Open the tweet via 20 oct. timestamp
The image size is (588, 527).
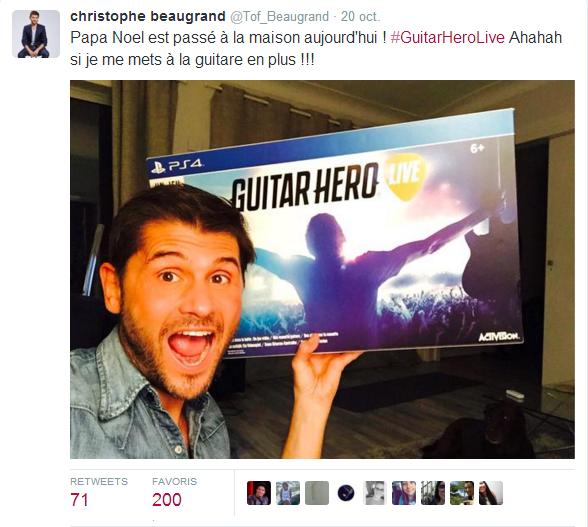pyautogui.click(x=360, y=17)
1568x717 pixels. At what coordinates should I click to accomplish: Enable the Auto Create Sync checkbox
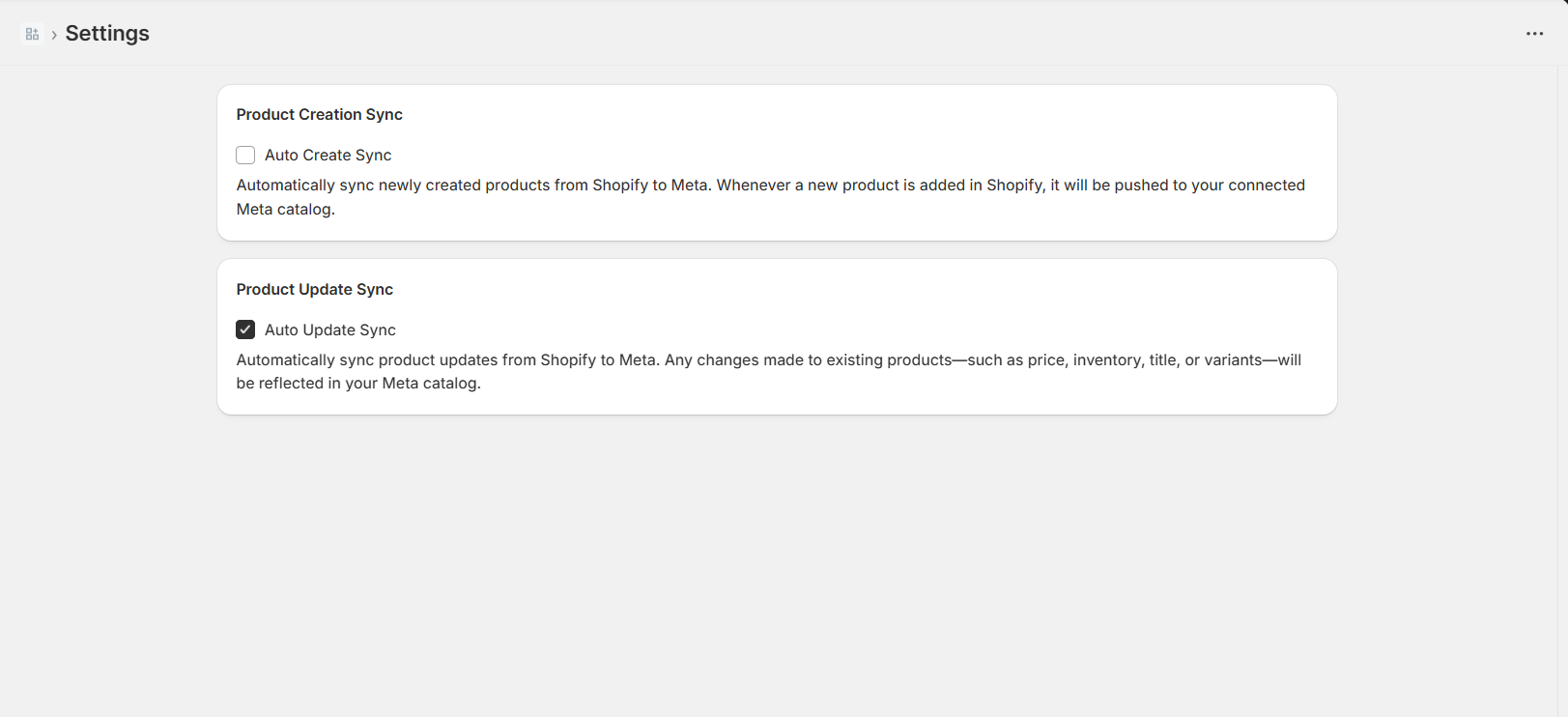pyautogui.click(x=245, y=156)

*Task*
Only the lines from the one containing "The image size is (588, 527)." through the final line of the records should be transcribed, exactly and with no pictures.

*Result of the task*
The image size is (588, 527).
pyautogui.click(x=360, y=17)
1568x717 pixels. At what coordinates should I click to accomplish: Enable the Auto Create Sync checkbox
pyautogui.click(x=245, y=156)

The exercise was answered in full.